• **Supplied text**
────────────────────────────────────────

And the heat goes on with no relief in sight.

Chester has taken to spreading out on the cool tiles floor, trying to get some sleep.

He tells me its too hot for the mice to come out.

I believe him.

I was going to chat about the so-called climate emergency, but here’s the thing. It’s been this hot before, endless days of relentless heat, days where the temperature hits 40 degrees centigrade in the shade.

It happened when we came to Queensland for a holiday 30 odd years ago, and long before Chester was thought of.

The first day it rained. After that it was nearly two weeks of very hot days.

We live in the tropics. You could expect more rain, but rain is a fickle thing.

We have bushfires everywhere, and Chester can’t sit at the doorways because of the pervading smoke permeating in the atmosphere.

I should be writing he says, but instead I’m on a settee in the living room, under a slowly rotating fan.

He jumps up and joins me, the sitting on my lap, not exactly the coolest spot to be. He’s getting the effects of the fan, I’m not and I’m guessing that’s the point.

────────────────────────────────────────

• **Available data**

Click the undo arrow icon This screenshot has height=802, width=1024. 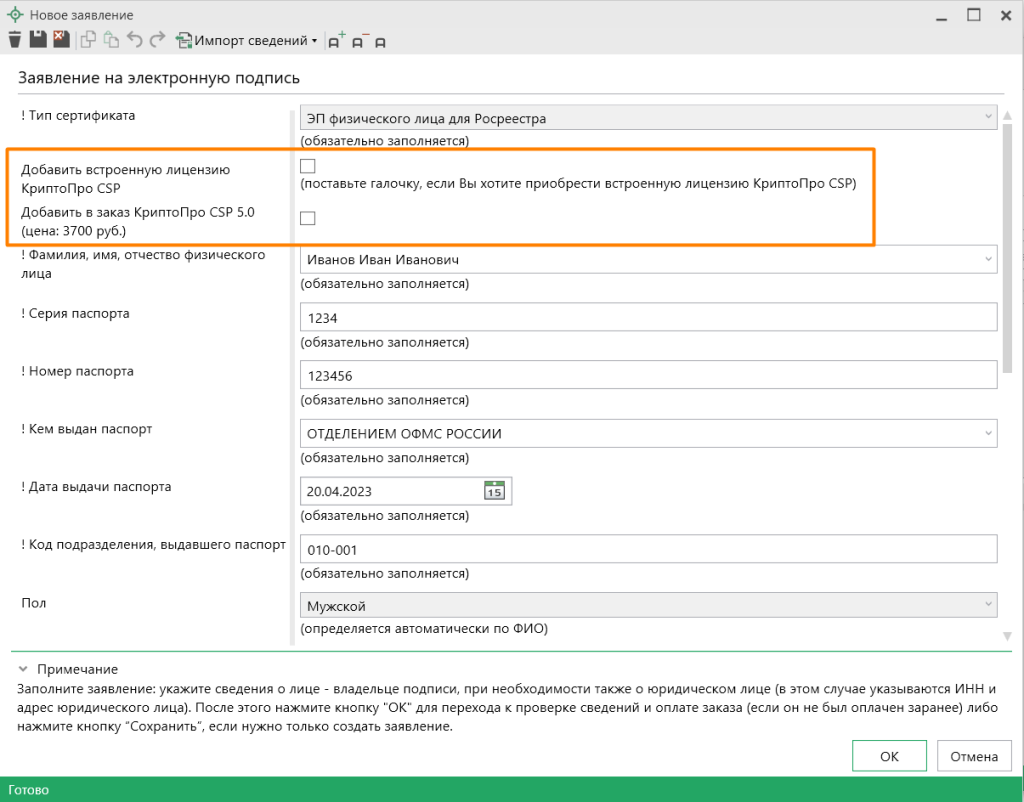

────────────────────────────────────────

• **Task requirements**
(a) Return the heat-wave post word for word, starting with "I believe him." and going on through "very hot days.".
(b) Take the heat-wave post about Chester further, picking up right after its last sentence.

• **Task-by-task results**
(a)
I believe him.

I was going to chat about the so-called climate emergency, but here’s the thing. It’s been this hot before, endless days of relentless heat, days where the temperature hits 40 degrees centigrade in the shade.

It happened when we came to Queensland for a holiday 30 odd years ago, and long before Chester was thought of.

The first day it rained. After that it was nearly two weeks of very hot days.

(b)
I tell him he can go for a run outside, something I’ve never let him do.

He sees it for the gesture it is and climbs down, back to the cool floor. I get a long cold stare, and then he leaves me in peace.

No work today, for either of us. I can do without the verbal sparring.

Perhaps there will be a cool change tomorrow.

In a word: Brevity

Now, brevity is something that I have not been able to fully wrap my head around.

The dictionary explains Brevity as

‘concise and exact use of words in writing and speech’

So…

I remember working with a writer a long time ago who explained certain authors styles, and for James A Michener of Hawaii fame, he said Michener wrote sentences instead of words, paragraphs instead of sentences, pages instead of paragraphs and chapters instead of pages.

It was a little harsh considering I’d just read the book and had liked it, despite its length and the time it took.

But some time later I realized he was not criticizing Michener, but trying to tell me, in his, what I came to discover, interesting way, that I should strive to write more compactly.

I then came across a book by Brian Callison which was exactly that, the concise version, a story that fitted into about 200 pages.

That too was a good book and it took me a day to read it, and by his use of that economy of words, it read quickly.

Of course, I have tried over the years to emulate both styles, and to a certain degree, failing, because I think I have created my own style which is somewhere in between.

Still, when editing, it is always in the back of my mind that I should be

Using words instead of sentences

Using sentences instead of paragraphs

Using paragraphs instead of pages, and

Using pages instead of chapters.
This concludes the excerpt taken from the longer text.